Non c'era verso. Aveva chiuso gli occhi poco meno di quattro ore prima, ma il dolore aveva deciso che non meritava sonno, stanotte. Con lentezza estenuante si calò fuori dal letto che condivideva ormai da qualche giorno con la sorella. Anya l'aveva accolta in casa sua, dato che allontanarsi da Horyzon richiedeva troppo tempo, e lei aveva visite periodiche da sostenere all'ospedale, oltre ad avere una gara, in vista. Tutti buoni motivi per rimanere incastrata a terra. Se ne stava davanti alle finestre, ad osservare il panorama esterno, cercando il cielo con occhi cerchiati dal fastidio e la rassegnazione. Il mal di terra ormai era diventato insostenibile, ma in qualche modo, il bruciare alla clavicola diventava quasi un modo per esorcizzare il problema, le occupava mente e cuore, lasciandola troppo stordita per pensare lucidamente ad altro. Guardò il flacone che le stava sempre accanto, stringendo le labbra a rendersi conto che, ormai, la soglia che le avevano detto di non superare l'aveva lasciata ben alle spalle, e continua, a testa bassa e muso duro, in una discesa senza ritorno. Non poteva farne a meno. Lo sapeva, e se n'era convinta. Un suono nella stanza da letto la fece voltare di scatto e trattenere il fiato. Era troppo presto perchè Anya si alzasse e temeva di averla disturbata, ma fortunatamente, quando si affacciò, la sorella continuava a dormire serena.

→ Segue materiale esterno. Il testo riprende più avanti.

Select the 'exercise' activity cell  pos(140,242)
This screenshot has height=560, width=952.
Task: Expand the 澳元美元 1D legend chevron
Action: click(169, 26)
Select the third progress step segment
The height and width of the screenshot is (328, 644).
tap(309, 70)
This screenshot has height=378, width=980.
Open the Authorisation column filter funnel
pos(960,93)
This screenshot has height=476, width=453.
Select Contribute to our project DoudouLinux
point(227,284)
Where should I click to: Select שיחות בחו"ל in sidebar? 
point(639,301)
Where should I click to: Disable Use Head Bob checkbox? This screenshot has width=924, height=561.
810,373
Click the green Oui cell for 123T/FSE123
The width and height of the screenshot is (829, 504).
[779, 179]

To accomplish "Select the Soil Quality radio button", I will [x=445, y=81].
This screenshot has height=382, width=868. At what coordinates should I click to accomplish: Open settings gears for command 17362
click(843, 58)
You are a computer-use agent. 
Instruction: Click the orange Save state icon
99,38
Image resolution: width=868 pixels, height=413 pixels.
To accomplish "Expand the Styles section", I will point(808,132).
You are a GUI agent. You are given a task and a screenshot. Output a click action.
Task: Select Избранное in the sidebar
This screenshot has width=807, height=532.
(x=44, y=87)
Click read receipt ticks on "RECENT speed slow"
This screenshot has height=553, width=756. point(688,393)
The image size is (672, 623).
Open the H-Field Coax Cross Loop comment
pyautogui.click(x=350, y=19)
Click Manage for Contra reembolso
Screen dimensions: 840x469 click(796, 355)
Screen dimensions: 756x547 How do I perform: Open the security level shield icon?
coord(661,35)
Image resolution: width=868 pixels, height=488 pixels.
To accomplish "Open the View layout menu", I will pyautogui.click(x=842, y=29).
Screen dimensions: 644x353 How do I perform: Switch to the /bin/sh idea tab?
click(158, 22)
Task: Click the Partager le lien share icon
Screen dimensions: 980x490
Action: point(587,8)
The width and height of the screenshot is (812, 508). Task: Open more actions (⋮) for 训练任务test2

Non c'era bagno bollente o sorso di alcol che poteva cancellare il fastidio di una nottata in bianco. Non fece il caffè perchè l'aroma avrebbe funto da sveglia per la Korolevita, ma accarezzò sovente l'idea di uscire. Si era già vestita, ciondolando in quella casa bianca, con i mobili di non capiva che strano materiale, asettica e spaziale. C'era qualcosa di inquietante in tutto quel bianco, e personalmente, per quanto affascinata, non avrebbe mai vissuto davvero in una casa simile. Con un bicchiere sottomano si sedette sul divano. L'holo-tv tenuta bassa, il c-pad che segnava un orario imperdonabile. Con un gran sospiro, riprese ad ascoltare i messaggi registrati. In quei momenti non trovava altro conforto se non nel chiedersi ripetutamente perchè. Perchè loro? E nel silenzio, con una pubblicità di un viaggio di lusso sulla Carnival Mistress, trovò l'ironia di sbuffare un minimo e spegnere il dannato aggeggio.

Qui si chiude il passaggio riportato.